(Collected data)
*** Block opens ***

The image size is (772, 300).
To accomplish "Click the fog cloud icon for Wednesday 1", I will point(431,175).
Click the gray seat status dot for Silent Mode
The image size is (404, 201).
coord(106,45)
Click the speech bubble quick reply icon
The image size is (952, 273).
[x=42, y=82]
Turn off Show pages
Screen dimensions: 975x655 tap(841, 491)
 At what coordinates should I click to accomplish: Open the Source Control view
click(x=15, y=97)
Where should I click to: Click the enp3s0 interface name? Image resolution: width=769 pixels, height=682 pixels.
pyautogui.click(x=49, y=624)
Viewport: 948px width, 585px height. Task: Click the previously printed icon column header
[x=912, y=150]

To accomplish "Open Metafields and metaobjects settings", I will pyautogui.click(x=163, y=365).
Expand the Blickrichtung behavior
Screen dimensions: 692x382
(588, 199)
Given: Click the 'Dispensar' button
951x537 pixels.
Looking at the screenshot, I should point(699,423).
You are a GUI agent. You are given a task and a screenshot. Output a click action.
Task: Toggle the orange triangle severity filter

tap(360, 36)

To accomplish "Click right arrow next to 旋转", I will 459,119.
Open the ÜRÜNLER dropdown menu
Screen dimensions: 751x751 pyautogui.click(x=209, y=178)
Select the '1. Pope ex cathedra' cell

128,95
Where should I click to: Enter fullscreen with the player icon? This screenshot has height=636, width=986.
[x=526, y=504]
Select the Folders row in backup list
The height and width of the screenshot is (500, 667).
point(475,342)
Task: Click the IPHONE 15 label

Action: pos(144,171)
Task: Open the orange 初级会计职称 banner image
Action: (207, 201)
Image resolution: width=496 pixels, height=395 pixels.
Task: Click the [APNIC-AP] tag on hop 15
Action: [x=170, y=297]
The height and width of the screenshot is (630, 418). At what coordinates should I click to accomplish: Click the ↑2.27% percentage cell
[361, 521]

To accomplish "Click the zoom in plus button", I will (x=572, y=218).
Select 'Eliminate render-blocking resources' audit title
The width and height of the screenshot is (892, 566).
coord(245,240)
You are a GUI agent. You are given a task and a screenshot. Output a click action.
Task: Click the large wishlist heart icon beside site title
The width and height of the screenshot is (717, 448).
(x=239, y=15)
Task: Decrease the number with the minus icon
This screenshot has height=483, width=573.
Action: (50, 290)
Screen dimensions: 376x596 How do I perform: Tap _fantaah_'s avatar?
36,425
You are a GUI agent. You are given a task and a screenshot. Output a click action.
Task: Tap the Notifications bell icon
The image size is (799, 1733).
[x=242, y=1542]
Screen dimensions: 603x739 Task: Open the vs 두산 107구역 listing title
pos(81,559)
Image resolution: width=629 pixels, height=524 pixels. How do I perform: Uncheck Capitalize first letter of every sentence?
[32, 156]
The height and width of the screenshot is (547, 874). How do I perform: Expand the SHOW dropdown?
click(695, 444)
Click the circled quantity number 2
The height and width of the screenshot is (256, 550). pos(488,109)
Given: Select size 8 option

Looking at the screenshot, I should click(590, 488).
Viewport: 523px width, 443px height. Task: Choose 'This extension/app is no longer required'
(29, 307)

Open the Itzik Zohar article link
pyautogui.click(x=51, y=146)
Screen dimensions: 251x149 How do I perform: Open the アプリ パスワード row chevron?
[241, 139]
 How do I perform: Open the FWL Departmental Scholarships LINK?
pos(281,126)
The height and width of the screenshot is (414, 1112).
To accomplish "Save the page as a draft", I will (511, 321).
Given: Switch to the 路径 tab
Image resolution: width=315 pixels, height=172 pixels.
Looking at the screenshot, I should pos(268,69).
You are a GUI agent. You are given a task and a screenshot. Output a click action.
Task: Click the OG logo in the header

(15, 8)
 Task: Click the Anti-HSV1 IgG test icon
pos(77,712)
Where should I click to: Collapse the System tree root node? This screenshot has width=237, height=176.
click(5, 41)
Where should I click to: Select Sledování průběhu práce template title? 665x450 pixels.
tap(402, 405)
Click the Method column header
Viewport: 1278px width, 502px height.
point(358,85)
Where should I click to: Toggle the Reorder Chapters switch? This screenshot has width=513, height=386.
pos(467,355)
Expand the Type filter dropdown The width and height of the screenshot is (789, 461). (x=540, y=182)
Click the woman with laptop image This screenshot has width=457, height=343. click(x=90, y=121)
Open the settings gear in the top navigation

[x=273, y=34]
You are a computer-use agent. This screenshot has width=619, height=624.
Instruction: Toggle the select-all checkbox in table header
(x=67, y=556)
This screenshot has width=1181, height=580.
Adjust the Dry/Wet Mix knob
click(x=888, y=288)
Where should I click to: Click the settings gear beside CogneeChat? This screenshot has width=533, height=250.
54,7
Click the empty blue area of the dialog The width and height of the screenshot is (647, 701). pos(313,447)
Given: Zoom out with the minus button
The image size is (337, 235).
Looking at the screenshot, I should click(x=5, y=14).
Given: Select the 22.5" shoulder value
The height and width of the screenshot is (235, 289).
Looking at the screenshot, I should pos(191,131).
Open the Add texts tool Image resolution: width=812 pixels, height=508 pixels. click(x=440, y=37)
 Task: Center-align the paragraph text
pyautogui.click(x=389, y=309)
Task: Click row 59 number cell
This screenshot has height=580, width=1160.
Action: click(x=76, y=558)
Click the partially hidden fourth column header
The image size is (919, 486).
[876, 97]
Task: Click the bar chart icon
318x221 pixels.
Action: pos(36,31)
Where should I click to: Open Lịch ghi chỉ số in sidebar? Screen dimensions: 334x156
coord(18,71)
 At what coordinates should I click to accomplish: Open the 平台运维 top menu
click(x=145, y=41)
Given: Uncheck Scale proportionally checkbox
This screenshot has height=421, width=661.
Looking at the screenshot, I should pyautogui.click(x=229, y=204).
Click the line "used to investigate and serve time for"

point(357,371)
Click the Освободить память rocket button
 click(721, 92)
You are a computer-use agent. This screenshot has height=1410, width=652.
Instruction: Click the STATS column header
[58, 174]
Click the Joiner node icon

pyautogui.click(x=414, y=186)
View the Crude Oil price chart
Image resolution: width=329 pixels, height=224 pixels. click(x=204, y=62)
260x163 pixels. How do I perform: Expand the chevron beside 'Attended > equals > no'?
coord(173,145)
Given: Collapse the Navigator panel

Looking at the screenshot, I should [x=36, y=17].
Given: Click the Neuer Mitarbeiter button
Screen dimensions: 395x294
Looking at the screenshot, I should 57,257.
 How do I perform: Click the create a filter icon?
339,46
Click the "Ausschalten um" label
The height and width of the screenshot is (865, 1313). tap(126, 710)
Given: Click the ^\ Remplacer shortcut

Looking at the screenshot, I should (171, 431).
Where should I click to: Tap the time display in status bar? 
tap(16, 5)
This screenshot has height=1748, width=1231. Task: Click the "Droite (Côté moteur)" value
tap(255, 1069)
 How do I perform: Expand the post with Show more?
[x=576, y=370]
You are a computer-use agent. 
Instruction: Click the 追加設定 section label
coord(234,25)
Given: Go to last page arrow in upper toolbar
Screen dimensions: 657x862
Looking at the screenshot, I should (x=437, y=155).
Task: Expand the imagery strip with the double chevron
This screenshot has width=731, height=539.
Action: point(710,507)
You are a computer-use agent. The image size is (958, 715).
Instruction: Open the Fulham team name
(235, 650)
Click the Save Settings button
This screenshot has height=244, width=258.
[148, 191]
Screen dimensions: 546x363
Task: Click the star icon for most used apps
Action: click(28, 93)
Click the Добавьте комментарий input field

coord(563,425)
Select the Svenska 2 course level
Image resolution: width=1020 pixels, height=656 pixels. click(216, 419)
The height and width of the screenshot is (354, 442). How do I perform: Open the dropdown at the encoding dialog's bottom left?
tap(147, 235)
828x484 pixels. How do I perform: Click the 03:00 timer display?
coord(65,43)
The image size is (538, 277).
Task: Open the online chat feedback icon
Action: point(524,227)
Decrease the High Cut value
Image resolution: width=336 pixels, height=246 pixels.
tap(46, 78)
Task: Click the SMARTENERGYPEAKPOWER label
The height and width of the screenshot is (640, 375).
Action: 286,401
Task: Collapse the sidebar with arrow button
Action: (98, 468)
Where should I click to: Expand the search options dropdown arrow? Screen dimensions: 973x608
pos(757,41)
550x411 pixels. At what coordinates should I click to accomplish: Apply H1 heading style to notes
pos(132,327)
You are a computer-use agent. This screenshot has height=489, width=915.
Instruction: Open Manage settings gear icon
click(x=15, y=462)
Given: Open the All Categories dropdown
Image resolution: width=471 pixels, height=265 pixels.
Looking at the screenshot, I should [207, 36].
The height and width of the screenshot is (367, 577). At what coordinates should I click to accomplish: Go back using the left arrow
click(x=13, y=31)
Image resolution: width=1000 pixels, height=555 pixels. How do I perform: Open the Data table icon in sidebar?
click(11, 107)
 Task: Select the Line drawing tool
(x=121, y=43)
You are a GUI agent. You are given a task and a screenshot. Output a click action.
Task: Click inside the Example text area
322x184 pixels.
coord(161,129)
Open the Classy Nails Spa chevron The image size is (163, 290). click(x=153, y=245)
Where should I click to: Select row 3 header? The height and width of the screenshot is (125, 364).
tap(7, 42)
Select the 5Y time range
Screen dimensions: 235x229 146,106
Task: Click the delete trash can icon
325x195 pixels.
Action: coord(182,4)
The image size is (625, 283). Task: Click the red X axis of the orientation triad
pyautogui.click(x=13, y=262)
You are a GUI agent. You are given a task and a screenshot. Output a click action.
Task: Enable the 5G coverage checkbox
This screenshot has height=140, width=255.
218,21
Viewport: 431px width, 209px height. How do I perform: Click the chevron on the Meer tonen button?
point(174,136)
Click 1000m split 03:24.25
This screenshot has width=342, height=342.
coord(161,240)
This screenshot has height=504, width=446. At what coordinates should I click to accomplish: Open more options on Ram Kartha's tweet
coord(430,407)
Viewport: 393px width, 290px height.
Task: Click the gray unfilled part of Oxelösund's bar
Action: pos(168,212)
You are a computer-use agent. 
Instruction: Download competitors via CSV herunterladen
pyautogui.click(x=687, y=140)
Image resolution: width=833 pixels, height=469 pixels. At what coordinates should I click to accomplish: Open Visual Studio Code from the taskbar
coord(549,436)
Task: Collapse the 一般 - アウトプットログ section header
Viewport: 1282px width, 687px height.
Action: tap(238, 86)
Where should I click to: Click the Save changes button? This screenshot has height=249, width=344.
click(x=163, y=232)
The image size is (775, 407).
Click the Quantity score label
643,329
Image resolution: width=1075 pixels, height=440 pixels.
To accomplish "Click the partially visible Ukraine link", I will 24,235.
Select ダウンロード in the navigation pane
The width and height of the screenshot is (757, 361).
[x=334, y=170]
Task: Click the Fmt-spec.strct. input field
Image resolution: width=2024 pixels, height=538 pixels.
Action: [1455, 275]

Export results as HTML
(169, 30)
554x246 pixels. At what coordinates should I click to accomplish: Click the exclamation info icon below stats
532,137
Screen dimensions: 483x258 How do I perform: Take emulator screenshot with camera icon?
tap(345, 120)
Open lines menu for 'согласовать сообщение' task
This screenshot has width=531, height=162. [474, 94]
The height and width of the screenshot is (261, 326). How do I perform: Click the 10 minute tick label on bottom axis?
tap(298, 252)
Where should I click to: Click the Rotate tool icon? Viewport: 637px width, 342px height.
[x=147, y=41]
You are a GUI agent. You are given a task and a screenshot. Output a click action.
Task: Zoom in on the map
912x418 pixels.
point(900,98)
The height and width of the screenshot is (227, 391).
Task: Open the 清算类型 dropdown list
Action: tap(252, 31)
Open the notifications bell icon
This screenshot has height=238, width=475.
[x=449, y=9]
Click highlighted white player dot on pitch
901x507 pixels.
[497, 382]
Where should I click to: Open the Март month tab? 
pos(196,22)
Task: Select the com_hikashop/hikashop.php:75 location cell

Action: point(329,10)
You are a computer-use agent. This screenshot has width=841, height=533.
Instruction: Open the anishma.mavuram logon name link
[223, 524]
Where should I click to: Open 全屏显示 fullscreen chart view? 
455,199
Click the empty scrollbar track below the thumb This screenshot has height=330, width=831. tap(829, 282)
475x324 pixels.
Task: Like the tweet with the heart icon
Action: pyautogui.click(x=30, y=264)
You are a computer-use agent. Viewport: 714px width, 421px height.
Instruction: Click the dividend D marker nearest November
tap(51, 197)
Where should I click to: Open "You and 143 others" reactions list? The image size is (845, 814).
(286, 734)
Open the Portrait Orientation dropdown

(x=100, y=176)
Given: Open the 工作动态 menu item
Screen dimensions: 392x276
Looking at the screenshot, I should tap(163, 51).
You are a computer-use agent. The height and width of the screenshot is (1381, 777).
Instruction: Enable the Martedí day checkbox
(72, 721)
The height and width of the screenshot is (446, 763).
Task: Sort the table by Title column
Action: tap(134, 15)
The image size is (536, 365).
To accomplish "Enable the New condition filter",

*** Block closes ***

__Problem to work on__: Each line of the entries holding the string "bell" should be found and copied.

__Exercise response__:
Task: Tap the Notifications bell icon
Open the notifications bell icon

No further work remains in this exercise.